The Insidious Nature of Variation

The most difficult lessons to learn come on the heals of great success.  We implemented a big project across a large healthcare setting.  It involved the support of thousands of physicians, nurses and administrators.  It took years to complete and when the final analysis was performed, it demonstrated great results.  We significantly improved patient care and made the work environment safer, not to mention the millions of dollars in cost avoidance.  By any standard this was a great success.  The problem…a couple of years later we noticed the old problem was beginning to slowly return.  How could this be you might ask?  It wasn’t obvious at first, but it can only be described as the insidious nature of variation.  It doesn’t hit the shore like a tsunami, it is more like soft gentle waves hitting the beach slowly and persistently over time.  On any given day the changes are imperceptible.  It is only with the passage of time that the effect becomes apparent.

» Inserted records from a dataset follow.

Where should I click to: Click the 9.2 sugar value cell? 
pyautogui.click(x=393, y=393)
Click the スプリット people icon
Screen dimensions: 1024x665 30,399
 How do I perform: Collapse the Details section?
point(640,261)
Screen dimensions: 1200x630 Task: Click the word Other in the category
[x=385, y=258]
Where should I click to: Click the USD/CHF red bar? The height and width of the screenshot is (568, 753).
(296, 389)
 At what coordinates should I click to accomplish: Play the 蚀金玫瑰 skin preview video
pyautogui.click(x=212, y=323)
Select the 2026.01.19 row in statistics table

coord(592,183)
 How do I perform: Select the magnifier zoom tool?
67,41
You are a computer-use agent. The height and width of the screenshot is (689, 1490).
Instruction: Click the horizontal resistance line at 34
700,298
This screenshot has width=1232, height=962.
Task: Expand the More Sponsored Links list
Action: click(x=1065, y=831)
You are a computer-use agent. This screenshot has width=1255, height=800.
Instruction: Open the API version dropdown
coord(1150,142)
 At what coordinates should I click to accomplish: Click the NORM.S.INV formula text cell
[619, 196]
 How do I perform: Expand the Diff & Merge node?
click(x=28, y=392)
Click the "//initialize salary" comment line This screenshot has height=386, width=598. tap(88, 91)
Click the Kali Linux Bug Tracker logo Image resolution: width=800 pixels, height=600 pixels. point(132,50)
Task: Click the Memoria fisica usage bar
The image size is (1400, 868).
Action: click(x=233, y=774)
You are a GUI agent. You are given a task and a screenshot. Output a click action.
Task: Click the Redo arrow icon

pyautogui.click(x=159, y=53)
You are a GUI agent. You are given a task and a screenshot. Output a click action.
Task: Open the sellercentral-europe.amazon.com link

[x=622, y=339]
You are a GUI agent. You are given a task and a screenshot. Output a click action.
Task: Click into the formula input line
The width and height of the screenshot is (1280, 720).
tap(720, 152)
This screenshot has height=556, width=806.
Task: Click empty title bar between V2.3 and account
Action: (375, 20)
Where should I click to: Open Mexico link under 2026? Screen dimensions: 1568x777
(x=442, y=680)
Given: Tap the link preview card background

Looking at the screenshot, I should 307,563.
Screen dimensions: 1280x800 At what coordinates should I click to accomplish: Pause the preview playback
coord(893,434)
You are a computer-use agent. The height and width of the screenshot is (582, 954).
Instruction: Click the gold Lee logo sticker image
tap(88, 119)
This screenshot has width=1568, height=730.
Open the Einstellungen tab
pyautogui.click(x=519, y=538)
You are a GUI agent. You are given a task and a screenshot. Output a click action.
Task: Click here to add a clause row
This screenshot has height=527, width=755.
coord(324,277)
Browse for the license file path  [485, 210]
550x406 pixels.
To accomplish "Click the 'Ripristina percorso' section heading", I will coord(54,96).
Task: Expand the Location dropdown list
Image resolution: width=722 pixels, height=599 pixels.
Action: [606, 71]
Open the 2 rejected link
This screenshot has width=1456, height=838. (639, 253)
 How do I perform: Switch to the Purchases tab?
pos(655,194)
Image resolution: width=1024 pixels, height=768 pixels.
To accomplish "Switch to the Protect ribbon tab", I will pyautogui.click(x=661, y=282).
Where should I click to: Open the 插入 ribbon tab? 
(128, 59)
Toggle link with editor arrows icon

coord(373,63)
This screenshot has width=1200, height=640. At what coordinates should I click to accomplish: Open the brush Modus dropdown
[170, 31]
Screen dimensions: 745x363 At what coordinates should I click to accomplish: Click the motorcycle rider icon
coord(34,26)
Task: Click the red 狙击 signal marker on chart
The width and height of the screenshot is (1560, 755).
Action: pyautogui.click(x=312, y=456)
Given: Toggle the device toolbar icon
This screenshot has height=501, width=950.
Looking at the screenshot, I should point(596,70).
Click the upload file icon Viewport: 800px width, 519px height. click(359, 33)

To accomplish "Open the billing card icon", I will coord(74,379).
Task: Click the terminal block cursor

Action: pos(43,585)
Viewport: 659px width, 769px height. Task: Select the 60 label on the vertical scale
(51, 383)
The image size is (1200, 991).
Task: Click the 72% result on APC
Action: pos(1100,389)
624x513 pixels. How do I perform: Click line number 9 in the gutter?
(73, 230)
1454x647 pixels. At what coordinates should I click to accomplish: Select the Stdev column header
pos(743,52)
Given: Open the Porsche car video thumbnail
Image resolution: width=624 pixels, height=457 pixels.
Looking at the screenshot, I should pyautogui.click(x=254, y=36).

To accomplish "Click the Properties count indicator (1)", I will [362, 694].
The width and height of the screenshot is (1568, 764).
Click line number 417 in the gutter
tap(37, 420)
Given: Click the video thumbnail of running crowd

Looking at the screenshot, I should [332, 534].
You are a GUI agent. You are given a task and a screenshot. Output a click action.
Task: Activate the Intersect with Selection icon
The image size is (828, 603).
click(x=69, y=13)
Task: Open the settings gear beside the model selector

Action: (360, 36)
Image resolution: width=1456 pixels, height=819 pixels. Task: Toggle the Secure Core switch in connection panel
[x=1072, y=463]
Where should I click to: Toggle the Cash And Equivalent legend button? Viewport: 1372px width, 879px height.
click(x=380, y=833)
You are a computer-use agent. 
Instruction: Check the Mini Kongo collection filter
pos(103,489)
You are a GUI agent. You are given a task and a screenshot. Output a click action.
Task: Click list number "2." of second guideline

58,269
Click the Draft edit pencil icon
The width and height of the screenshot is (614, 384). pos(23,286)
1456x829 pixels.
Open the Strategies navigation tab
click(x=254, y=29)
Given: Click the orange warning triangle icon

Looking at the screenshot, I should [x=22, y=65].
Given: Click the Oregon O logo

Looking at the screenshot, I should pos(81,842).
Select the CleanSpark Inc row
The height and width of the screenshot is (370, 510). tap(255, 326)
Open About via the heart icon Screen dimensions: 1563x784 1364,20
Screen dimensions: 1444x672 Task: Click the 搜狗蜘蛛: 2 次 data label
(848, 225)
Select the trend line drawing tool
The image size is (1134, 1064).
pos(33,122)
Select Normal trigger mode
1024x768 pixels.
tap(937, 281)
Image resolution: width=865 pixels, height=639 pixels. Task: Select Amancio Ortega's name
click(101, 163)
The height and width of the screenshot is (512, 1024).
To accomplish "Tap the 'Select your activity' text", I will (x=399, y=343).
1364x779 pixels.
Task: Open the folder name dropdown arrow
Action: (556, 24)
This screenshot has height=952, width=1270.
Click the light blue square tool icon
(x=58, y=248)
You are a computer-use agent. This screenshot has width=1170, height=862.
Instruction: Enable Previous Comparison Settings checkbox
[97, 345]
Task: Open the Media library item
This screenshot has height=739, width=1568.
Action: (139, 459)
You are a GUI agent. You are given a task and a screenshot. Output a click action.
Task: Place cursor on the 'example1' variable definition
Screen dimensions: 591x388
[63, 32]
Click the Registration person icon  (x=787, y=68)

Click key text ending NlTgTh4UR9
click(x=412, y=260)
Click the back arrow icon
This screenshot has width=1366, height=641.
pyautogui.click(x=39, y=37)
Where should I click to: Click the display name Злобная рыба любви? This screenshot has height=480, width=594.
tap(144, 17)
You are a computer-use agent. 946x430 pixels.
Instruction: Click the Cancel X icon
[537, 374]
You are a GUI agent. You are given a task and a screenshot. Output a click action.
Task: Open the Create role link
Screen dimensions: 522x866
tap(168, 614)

What we didn’t realize was that staff turnover can be a new source of variation.  If you are not on boarding and orienting new staff to any new process, then there will be a steady influx of personnel who will be doing that new process a little differently.  The assumption was that older staff would teach the newer staff the new process.  Unless there is a standardized process for that education, then this just becomes another source of variation.  With each new addition in personnel, variation creeps into the process.  In time, it becomes a very different process compared to the new standardized process that led to the great outcomes.  Unfortunately, it creates new outcomes that may not be so great.  So if you want to continue to get great outcomes with any process change, make sure to create a process to sustain the new process and perform regular checks to make sure it truly is sustained.